Now opening at a theater near you — “Aliyah: the Musical!”
Our plucky young heroine gives up her New York City life to move to the Holy Land. Speaking little Hebrew and living in a sketchy section of Haifa, she struggles to survive, but her outgoing personality and love of music help her persevere.
Meet Jackie Frankel, 26. The outgoing Chicago native came to New York for school, studying musical theater at New York University and nonprofit management at Columbia.
Raised in a traditional home, Frankel felt that she needed to reinforce her Jewish identity by spending some time in Israel.
She applied for the competitive Dorot Fellowship, which would give her a year in Israel to study Hebrew and volunteer. After making it to the final round, she was sure she was going to get it.
“I didn’t get it,” Frankel recalled over a cheesy plate of pasta at La Lasagna, a kosher Tel Aviv restaurant.
“I decided I was going to come anyway — which meant the easiest way to come was to make aliyah. It was a very quick decision, a weeklong decision.”
That decision was made in May of last year. By August, she was living with family friends in Kfar Saba and interning at a nonprofit that helps learning-disabled children.
“I very quickly realized that despite the fact that I have an Ivy League education, it means nothing because I didn’t have Hebrew,” Frankel said.
Like most other new olim, the Hebrew term for immigrants to Israel, she enrolled in ulpan, intensive Hebrew classes. Unlike most other olim, though, Frankel did not live on the Jerusalem campus of the Jewish Agency’s Ulpan Etzion.
Instead, she moved to Haifa, becoming part of the first group of students there. It was a difficult transition.
“One of my hardest days was the day I was dropped off in Haifa,” Frankel remembered.
“In Haifa, there’s not a lot of English speakers. And I didn’t have anyone to help me, and I was by myself for the first time. I literally just broke down crying and said, ‘I can’t do this,’ because it was just too much. I was in a place I didn’t want to be, and I was miserable.”
With its lively pub scene, Haifa boasted an active nightlife — but Frankel didn’t feel very safe going out at night. “Two of my friends had their homes broken into and their laptops stolen,” she said.
“The namal [port] used to be known for drugs and prostitution. Now, there’s no prostitutes standing outside — lots of sex shops [though] — and easy access to drugs, but not blatant.”

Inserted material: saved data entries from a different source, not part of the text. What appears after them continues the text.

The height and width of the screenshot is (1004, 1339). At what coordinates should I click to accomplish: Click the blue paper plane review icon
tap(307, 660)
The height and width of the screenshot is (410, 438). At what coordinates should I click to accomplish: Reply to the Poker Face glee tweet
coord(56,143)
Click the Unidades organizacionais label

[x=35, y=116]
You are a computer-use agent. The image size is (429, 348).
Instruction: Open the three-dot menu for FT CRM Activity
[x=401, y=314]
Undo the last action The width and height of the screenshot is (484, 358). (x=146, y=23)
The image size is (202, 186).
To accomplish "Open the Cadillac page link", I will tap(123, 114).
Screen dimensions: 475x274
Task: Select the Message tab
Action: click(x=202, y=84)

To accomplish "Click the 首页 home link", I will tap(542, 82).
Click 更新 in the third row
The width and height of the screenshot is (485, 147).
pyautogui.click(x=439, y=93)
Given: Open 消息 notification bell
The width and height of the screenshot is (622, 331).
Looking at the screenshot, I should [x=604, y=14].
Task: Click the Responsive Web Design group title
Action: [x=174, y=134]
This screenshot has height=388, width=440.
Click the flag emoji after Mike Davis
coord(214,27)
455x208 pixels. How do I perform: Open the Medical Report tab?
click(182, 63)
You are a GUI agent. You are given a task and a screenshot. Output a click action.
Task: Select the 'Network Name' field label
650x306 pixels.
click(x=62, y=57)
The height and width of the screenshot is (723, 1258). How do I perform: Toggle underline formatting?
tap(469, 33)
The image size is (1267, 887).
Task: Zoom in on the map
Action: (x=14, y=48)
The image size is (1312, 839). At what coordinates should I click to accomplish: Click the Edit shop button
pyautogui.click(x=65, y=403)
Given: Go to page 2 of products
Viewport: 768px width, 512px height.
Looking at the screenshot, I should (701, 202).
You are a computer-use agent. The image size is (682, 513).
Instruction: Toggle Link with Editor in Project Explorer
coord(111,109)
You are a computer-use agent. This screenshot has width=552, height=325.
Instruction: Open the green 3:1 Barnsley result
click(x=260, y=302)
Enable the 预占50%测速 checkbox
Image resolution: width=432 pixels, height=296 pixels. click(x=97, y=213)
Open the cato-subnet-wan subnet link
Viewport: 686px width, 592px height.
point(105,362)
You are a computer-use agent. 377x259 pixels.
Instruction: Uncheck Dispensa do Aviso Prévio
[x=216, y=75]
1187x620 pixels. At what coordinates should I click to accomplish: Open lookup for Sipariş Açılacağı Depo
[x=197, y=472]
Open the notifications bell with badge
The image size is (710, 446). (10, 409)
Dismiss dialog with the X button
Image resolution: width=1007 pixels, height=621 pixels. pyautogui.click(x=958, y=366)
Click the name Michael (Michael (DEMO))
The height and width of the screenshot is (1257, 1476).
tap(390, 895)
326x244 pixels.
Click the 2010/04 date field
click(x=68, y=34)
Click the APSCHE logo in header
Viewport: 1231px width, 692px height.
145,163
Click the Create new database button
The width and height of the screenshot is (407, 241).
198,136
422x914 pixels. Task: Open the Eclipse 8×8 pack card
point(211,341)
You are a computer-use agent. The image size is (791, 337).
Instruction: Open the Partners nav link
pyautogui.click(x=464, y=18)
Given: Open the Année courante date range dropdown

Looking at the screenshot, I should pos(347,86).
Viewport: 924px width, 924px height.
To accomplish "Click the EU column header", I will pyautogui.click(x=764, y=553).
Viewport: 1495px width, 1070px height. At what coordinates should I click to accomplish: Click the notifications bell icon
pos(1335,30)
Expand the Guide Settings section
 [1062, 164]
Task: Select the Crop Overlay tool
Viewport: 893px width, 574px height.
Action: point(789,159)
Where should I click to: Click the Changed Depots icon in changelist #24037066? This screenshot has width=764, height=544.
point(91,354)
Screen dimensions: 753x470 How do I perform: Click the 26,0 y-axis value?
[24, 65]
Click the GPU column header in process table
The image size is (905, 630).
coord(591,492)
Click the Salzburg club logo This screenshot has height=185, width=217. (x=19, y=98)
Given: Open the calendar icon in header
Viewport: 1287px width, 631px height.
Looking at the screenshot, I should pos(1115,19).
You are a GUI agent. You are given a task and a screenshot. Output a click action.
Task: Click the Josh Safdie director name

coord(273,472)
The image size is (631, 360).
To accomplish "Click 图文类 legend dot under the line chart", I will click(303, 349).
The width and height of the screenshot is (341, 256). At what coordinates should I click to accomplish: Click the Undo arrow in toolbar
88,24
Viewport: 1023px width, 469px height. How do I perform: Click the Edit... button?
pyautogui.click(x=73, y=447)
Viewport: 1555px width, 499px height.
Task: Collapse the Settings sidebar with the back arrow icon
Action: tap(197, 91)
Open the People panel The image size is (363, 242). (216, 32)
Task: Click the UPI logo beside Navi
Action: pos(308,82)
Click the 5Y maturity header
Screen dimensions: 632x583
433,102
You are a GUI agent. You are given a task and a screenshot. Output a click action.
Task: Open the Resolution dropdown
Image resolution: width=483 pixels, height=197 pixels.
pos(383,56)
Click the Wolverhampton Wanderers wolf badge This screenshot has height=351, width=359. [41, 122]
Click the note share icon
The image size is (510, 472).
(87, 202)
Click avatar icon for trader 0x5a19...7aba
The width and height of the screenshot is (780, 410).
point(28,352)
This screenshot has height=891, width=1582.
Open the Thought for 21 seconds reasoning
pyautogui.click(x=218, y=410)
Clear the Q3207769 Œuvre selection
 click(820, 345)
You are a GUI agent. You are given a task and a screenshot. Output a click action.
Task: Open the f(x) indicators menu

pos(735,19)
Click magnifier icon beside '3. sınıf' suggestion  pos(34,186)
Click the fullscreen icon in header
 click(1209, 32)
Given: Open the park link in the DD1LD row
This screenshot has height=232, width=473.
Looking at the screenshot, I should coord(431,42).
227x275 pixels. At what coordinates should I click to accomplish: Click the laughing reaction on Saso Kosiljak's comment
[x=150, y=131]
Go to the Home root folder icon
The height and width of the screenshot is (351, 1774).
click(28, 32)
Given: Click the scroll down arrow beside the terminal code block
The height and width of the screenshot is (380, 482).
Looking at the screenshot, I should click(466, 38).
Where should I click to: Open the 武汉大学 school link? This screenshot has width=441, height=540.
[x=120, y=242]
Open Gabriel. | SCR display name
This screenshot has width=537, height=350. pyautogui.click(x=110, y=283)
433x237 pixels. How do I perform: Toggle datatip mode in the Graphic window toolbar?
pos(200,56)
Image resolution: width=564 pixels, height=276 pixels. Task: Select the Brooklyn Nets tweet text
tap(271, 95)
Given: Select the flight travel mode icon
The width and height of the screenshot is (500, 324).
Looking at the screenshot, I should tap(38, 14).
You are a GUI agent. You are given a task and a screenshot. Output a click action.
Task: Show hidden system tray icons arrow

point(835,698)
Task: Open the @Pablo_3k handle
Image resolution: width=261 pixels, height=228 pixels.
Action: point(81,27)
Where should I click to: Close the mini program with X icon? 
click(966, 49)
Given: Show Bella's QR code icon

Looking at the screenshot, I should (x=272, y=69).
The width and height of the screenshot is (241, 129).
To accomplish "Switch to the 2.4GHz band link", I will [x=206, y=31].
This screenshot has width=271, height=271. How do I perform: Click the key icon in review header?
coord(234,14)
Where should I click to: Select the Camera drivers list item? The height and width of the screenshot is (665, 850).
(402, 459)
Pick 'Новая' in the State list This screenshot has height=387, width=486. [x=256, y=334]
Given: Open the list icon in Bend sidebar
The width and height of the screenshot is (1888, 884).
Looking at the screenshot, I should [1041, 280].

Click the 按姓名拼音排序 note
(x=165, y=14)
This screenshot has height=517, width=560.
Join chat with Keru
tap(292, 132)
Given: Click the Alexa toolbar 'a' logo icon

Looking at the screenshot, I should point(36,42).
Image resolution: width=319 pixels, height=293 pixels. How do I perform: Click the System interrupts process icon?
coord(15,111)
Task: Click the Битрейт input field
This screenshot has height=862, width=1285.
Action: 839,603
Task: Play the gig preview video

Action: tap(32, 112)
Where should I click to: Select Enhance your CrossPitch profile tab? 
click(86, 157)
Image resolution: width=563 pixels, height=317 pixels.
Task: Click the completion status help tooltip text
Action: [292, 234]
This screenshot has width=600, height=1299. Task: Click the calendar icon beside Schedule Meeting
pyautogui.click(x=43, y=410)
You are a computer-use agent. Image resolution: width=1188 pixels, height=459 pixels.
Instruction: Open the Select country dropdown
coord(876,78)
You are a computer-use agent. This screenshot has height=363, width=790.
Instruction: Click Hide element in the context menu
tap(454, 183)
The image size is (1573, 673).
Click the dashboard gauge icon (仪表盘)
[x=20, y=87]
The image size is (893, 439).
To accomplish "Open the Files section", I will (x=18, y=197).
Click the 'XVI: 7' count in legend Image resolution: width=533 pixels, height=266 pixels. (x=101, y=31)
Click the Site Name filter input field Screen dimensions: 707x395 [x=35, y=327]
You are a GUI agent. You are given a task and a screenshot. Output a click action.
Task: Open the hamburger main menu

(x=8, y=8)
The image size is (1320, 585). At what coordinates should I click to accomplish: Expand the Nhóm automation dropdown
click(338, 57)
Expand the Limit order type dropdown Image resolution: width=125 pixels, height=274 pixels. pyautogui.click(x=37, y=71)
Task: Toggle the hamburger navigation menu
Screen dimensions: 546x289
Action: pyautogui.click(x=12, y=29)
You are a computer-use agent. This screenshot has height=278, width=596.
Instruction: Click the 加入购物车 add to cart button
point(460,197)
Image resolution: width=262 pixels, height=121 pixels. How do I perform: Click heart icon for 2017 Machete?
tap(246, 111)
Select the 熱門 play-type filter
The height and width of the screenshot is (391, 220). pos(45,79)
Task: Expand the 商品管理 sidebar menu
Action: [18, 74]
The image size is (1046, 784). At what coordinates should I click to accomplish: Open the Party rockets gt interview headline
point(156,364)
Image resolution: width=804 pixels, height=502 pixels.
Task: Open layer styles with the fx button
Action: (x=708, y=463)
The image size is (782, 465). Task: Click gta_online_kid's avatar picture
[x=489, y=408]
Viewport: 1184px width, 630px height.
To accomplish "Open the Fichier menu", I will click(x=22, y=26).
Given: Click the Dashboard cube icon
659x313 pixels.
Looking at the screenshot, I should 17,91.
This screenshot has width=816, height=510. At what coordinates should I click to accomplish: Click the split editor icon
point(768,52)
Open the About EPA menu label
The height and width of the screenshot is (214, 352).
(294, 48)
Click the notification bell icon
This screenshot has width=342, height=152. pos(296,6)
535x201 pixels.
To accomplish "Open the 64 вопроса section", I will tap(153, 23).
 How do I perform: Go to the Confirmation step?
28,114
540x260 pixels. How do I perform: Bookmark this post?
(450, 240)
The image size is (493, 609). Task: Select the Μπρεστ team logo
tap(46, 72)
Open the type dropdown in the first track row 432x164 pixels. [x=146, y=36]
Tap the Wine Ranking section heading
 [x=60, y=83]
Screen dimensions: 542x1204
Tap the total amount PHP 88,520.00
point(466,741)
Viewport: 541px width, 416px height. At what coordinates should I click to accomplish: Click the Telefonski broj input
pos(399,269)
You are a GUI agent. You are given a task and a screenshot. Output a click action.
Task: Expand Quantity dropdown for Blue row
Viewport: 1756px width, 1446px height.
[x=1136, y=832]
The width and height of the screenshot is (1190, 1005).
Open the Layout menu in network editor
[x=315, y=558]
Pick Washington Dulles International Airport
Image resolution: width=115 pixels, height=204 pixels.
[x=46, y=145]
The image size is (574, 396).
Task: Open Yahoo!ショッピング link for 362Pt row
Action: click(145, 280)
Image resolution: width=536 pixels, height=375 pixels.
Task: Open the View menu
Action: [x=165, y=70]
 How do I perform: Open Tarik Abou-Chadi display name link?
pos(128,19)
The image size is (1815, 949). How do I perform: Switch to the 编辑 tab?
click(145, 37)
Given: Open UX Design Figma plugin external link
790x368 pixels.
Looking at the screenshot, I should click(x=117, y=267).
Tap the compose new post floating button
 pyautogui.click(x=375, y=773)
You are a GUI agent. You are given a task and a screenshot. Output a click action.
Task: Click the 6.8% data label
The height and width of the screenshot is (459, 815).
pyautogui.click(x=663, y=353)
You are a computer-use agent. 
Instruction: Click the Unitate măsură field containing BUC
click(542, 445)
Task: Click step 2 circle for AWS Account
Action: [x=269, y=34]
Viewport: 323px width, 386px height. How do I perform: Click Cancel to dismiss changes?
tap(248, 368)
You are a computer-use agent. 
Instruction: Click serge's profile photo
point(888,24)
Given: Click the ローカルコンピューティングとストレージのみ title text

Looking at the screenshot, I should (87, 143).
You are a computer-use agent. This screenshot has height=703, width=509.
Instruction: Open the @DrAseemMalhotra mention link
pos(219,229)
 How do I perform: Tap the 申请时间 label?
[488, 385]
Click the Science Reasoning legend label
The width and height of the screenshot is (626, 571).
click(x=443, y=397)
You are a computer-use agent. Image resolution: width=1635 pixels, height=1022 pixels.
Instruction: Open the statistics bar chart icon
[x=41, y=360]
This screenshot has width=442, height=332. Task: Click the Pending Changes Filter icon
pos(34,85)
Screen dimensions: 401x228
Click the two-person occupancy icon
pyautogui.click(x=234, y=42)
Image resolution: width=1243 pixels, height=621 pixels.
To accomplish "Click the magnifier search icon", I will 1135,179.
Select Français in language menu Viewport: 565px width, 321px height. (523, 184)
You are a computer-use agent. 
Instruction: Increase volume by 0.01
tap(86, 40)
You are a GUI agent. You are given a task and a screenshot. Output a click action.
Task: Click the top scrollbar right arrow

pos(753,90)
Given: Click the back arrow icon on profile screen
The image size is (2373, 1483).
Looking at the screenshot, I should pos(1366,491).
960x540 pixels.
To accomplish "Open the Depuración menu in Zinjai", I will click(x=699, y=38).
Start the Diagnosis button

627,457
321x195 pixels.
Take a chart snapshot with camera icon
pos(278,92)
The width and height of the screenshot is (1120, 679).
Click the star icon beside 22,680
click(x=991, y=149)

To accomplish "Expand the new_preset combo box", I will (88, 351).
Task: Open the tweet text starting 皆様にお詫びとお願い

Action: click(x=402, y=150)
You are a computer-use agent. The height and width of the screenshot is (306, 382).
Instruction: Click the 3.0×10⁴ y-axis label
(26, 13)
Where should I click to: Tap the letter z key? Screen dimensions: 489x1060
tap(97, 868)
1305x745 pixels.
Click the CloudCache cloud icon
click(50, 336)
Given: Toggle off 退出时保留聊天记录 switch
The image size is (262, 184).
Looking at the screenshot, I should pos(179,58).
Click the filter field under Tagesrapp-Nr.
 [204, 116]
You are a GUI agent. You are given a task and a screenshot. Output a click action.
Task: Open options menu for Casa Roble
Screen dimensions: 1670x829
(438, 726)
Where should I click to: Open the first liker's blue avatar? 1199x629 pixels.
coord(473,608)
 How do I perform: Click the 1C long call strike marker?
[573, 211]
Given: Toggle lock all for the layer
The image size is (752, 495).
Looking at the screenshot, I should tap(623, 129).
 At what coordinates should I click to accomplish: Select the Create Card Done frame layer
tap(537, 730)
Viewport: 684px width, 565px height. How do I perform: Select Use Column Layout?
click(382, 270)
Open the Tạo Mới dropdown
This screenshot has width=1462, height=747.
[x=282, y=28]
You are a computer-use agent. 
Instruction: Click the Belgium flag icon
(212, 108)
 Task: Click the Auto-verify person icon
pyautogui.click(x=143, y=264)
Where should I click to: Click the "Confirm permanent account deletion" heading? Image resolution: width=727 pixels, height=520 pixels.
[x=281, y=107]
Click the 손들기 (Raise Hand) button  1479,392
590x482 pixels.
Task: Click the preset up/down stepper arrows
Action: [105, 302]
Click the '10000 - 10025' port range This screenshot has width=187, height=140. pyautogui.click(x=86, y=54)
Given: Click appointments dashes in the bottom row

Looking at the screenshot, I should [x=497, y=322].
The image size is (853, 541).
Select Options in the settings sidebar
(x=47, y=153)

Life in Haifa didn’t much resemble Frankel’s dreams of living in Israel, but then an unexpected meeting with a fellow ulpan student created new opportunities.
Californian Elie Sherman is a musician and songwriter. Frankel is a natural performer. It was a musical match made in heaven.
“We started jamming, going to open mikes together,” Frankel said.
One gig led to another, and Frankel settled into a regular routine — practicing two or three times a week, and performing every other week.
Struggling to learn Hebrew and find her voice in Israel, Frankel found a welcome respite in performing — where she could sing for an appreciative audience. “It’s just nice to still have that part of my soul functional here, and not silenced,” she said.
By the end of ulpan, Frankel had recorded a demo CD, recording it on Sherman’s laptop at the Haifa dorms. The duo was the main entertainment at the tekes siyum, or graduation ceremony, from ulpan.
Currently, they record under the name “White Collar Music Collective” — a moniker Sherman brought with him from California — but Frankel said they’re considering a name change.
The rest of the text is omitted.